26 Août 2017
« Quel intérêt d'avoir une librairie, si on ne peut pas donner des livres aux gens qui les méritent ? »
Publié en 2015 en Suède ; en 2016 en France (pour la présente édition)
Titre original : Läsarna i Broken Wheel rekommenderar
Editions J'ai Lu
511 pages
Résumé :
Tout commence par un échange de lettres sur la littérature et la vie entre deux femmes que tout oppose : Sara Lindqvist, jeune Suédoise de vingt-huit ans, petit rat de bibliothèque mal dans sa peau, et Amy Harris, vieille dame cultivée de Broken Wheel, dans l'Iowa. Lorsque Sara perd son travail de libraire, son amie l'invite à venir passer des vacances chez elle.
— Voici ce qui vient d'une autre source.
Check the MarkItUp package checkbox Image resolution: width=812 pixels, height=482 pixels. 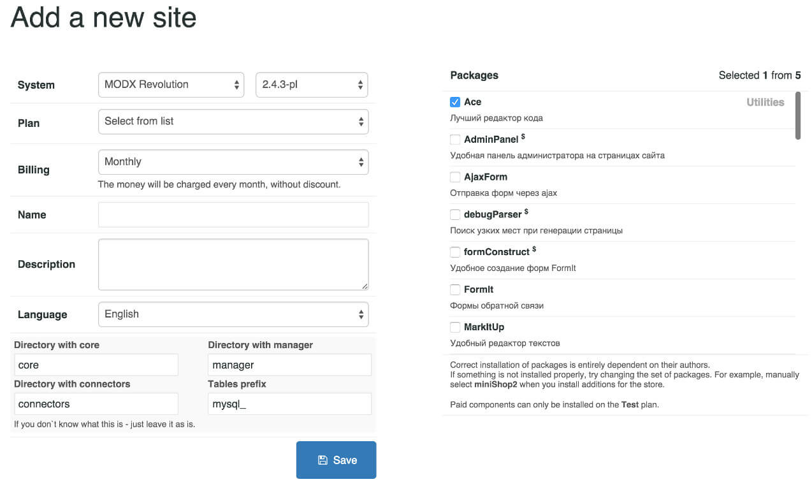pyautogui.click(x=455, y=328)
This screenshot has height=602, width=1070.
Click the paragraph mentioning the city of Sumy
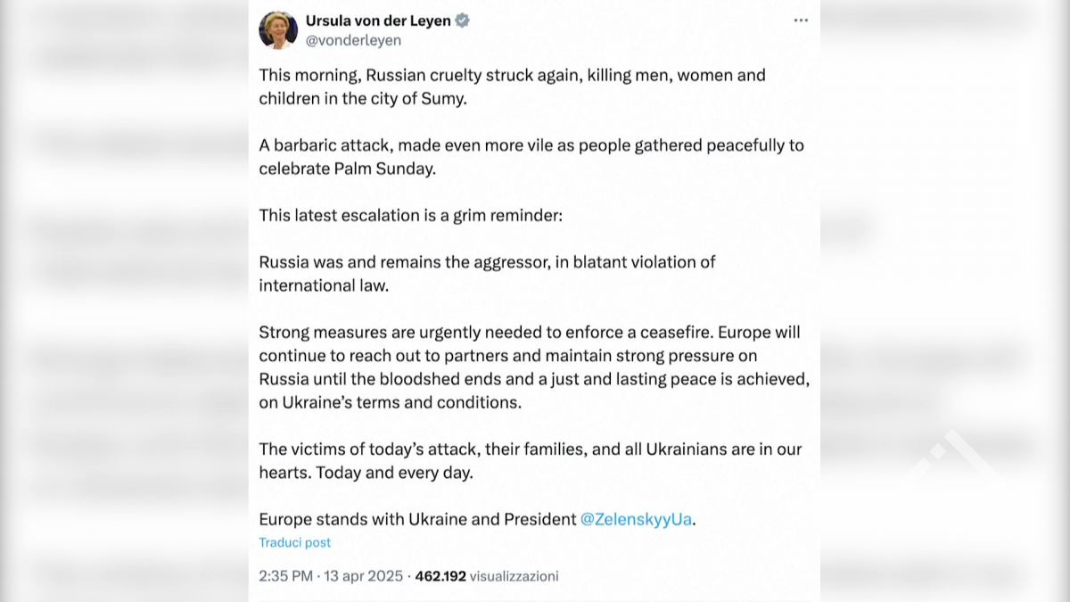tap(512, 87)
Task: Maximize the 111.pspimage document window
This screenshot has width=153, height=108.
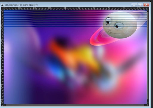Action: [x=140, y=5]
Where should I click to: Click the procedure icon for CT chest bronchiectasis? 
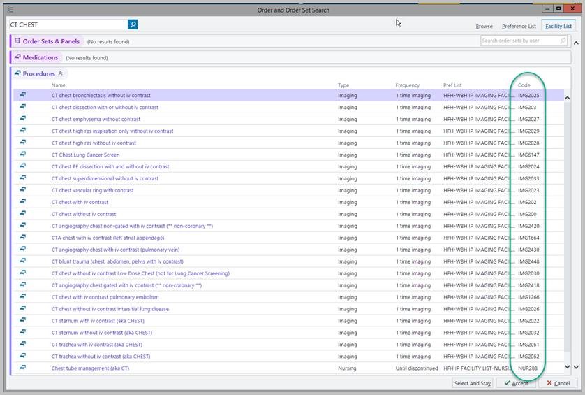[22, 95]
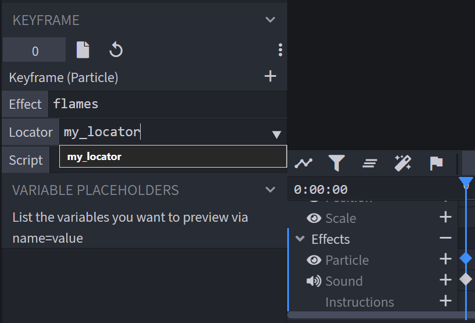Collapse the Variable Placeholders section
The height and width of the screenshot is (323, 475).
270,190
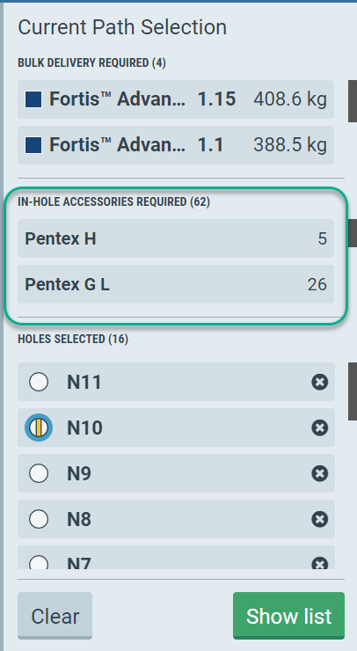Click the holes selected list scrollbar
Image resolution: width=357 pixels, height=651 pixels.
click(x=353, y=391)
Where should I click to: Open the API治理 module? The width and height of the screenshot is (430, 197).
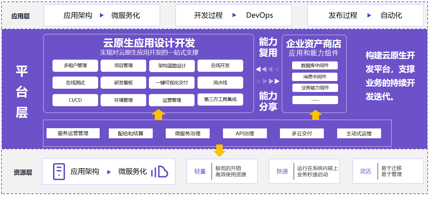point(244,133)
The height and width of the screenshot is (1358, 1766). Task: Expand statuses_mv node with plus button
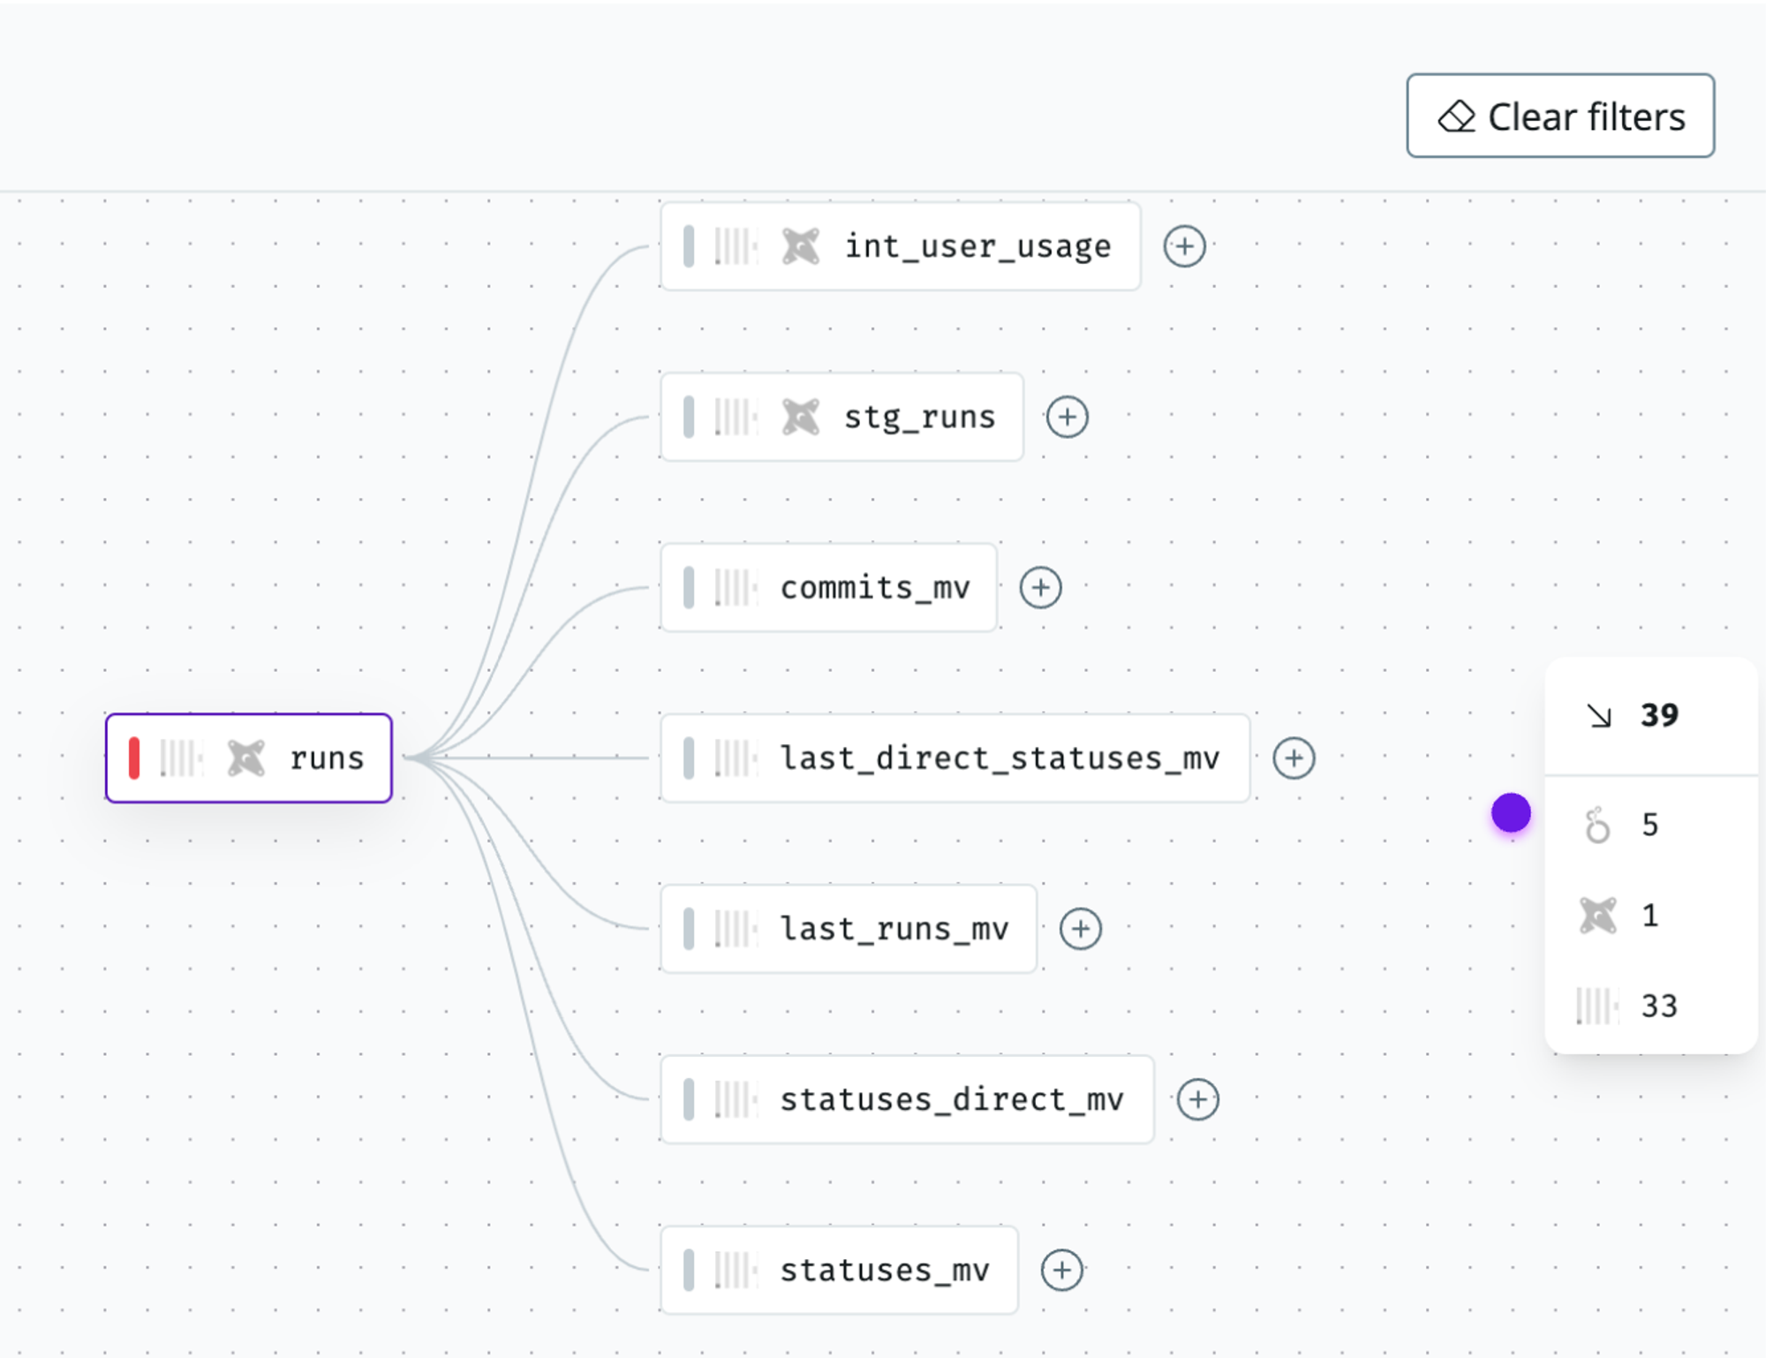1061,1270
A son arrivée, une malheureuse surprise l'attend : Amy est décédée.
Seule et déboussolée, Sara choisit pourtant de poursuivre son séjour à Broken Wheel et de redonner un souffle à cette communauté attachante un brin loufoque...grâce aux livres, bien sûr.
Ma Note : ★★★★★★★★★★
Mon Avis :
Avec ce roman, je découvre la littérature suédoise mais aussi un récit dont on a beaucoup parlé ou du moins, dont j'ai beaucoup entendu parler mais pas toujours en bien.
J'ai eu la sensation qu'à sa sortie, le roman de Katarina Bivald était un petit phénomène. Il a été beaucoup lu et commenté. Mais, au contraire d'autres romans, il a peiné à trouver son public. Les ressentis que j'ai pu lire ici ou là ressemblaient sensiblement à cela : sympa pour l'été, une lecture légère mais qui ne casse pas trois pattes à un canard.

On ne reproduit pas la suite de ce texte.